Ai Weiwei, Straight, 2012 (installed at Zuecca Project Space, Venice, 2013)

When the 54th Venice Biennale opened in June 2011, Ai Weiwei had been under arrest in China for two months, his absence as powerful a presence in the art world as his work. Museums and galleries rallied; petitions were signed, posters hung and badges worn. Banners questioning Ai’s whereabouts or calling for his release hung from the galleries that represented him; his Circle of Animals / Zodiac Heads sculpture was on show in London and New York, the Sunflower Seeds had only recently gone from the Turbine Hall at Tate Modern. In Venice, Ai was largely absent; he had no work at the Biennale and was scarcely mentioned in any official capacity.

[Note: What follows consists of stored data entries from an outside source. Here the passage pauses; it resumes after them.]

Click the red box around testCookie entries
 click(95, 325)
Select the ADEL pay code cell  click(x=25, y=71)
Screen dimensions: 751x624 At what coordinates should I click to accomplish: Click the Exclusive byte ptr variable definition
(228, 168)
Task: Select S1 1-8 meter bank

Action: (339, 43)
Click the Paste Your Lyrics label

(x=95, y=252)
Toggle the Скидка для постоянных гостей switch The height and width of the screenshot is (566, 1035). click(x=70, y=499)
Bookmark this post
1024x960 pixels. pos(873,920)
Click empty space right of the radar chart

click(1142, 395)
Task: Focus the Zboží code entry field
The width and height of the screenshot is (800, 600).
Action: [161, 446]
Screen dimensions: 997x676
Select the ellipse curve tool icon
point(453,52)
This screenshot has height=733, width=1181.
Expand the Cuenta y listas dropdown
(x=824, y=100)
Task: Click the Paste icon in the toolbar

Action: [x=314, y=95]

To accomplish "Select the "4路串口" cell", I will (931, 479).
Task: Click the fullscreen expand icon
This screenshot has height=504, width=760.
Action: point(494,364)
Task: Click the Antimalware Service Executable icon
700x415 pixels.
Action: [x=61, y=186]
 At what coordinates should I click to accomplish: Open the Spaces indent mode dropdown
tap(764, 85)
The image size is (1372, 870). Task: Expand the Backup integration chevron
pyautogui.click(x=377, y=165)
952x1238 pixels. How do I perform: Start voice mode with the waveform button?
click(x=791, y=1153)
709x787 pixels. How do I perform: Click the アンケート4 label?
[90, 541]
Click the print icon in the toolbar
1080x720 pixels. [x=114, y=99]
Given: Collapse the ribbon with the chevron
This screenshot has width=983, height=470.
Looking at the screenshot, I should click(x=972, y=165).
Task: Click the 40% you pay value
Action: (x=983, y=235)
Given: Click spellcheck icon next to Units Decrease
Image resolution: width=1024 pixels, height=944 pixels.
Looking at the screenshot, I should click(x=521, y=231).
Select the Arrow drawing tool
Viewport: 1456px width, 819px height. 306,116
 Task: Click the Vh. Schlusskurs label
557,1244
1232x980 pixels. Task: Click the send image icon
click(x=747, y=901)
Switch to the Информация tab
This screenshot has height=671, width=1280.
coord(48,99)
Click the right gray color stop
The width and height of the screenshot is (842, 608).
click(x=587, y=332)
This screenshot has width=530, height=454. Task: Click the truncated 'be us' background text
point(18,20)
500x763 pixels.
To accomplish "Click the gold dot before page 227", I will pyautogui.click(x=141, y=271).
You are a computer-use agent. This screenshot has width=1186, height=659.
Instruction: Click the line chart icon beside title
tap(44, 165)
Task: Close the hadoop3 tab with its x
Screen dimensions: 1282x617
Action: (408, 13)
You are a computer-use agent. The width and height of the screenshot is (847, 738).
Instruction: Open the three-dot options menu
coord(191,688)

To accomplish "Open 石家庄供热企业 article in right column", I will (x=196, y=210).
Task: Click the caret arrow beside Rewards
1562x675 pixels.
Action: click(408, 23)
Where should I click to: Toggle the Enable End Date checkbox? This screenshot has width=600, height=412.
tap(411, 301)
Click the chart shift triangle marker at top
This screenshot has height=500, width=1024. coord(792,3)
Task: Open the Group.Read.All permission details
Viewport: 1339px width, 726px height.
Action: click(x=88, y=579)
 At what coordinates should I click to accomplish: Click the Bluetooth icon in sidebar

Guiseppe Sampone Zuecca Project Space 2011 crop

Guiseppe Stampone, Bye Bye Ai Weiwei, outside Zuecca Project Space, 2011

Somewhat confusingly (and, some argued, insultingly), his absence was acknowledged as part of a collateral exhibition by a large sign which read, in four foot tall illuminated letters, ‘Bye bye Ai Weiwei’ positioned prominently on the waterfront on Giudecca island, an, at best, ill-judged work by artist Giuseppe Stampone. Cut forward two years and, though still not allowed to leave China, Ai’s presence was rather more apparent at the 2013 biennale. And this time we got to see his work, some of it in the very building that sign stood outside two years ago, the Zuecca Project Space.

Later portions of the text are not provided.